Bagaimana dengan bandara baru di Kulonprogo? Pardi mengatakan sejak awal, Balai Bahasa mengusulkan agar nama bandara tersebut tetap menggunakan Bahasa Indonesia. Penyematan bandara berbahasa Indonesia tersebut melalui proses dan diskusi yang cukup panjang.

"Pada akhirnya dipilih nama Bandara Internasional Yogyakarta. Kalau yang saat ini digunakan Yogyakarta International Airport. Solusinya, Kemenhub perlu merevisi agar sesuai dengan peraturan," katanya.

Pardi juga mengingatkan agar Rancangan Peraturan Daerah (Raperda) Inisiatif DPRD DIY tentang Pelestarian Huruf dan Bahasa Jawa juga tidak menabrak UU No.24/2009 maupun Perpres No.36/2019. Dalam konteks tulisan misalnya, tulisan Bahasa Indonesia harus lebih besar dibandingkan aksara Jawa. Bukan dibuat sejajar atau bahkan aksara Jawa lebih besar dibandingkan Bahasa Indonesia.

"Kalau ditulis sejajar atau tulisan Bahasa Indonesia lebih kecil dari aksara Jawa, itu tidak dibenarkan," katanya.

Pardi mendasari argumentasinya dikarenakan kedudukan Bahasa Indonesia lebih tinggi dibandingkan bahasa daerah. Selain itu, tidak semua daerah memiliki huruf atau aksara sesuai daerahnya. "Khusus di DIY, saya yakin dengan adanya Pergub No.39/2015 tentang Pedoman Pemberian Nama Rupabumi Unsur Buatan, semuanya sudah sesuai. Tinggal bagaimana kepatuhan bagi swasta," katanya.

Balai Bahasa, lanjut Pardi, akan terus menyosialisasikan Perpres No.36/2019 agar bisa dilaksanakan dengan baik. Meskipun aturan tersebut tidak dilengkapi dengan sanksi, tetapi dia berharap semua pihak bisa mengikuti ketentuan tersebut untuk menjaga semangat Sumpah Pemuda.
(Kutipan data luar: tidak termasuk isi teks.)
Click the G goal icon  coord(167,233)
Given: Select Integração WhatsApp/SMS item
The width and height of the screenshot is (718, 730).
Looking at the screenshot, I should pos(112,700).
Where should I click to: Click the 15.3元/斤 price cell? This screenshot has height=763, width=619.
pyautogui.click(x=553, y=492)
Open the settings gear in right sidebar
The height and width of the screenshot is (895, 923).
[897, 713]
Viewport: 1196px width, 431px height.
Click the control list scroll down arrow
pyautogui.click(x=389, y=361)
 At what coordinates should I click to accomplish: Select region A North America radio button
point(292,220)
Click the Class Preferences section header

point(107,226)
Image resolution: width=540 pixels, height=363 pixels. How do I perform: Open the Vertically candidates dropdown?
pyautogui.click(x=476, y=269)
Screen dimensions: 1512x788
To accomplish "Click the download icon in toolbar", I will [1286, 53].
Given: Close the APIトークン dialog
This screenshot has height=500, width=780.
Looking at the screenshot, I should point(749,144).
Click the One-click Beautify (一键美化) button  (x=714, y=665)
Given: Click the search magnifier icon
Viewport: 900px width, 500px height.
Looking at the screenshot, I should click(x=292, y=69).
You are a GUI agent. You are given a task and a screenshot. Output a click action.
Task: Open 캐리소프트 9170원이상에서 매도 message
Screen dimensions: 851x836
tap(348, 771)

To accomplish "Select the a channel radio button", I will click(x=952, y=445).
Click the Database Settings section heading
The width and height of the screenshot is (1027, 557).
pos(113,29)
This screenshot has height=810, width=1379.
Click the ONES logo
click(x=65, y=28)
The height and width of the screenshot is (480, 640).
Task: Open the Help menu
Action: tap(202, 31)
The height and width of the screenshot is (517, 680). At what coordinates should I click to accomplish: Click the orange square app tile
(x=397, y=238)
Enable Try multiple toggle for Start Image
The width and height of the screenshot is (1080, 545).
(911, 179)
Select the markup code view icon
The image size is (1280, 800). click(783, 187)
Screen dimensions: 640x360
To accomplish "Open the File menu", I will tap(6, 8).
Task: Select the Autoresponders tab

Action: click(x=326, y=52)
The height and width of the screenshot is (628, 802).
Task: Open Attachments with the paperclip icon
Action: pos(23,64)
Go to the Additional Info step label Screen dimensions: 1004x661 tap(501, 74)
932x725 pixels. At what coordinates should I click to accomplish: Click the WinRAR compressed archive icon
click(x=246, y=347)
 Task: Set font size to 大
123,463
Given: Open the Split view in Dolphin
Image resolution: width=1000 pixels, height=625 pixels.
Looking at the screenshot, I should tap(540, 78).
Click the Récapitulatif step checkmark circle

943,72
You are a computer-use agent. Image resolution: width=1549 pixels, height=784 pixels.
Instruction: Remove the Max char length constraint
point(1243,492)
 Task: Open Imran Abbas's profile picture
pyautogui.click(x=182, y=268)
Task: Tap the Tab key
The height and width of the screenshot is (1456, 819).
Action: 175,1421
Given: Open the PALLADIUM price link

Terpisah, salah seorang penggagas Rancangan Peraturan Daerah (Raperda) Inisiatif DPRD DIY tentang Pelestarian Huruf dan Bahasa Jawa, Suwardi mengatakan raperda tersebut bertujuan untuk menjaga kelestarian bahasa dan sastra Jawa. "Draf ini akan diajukan untuk dibahas tahun depan. Segala masukan dari pakar akan kami masukkan. Jadi Bahasa Indonesia nanti disandingkan dengan bahasa lokal, bahasa Jawa agar masyarakat tidak melupakan karakternya," kata Suwardi.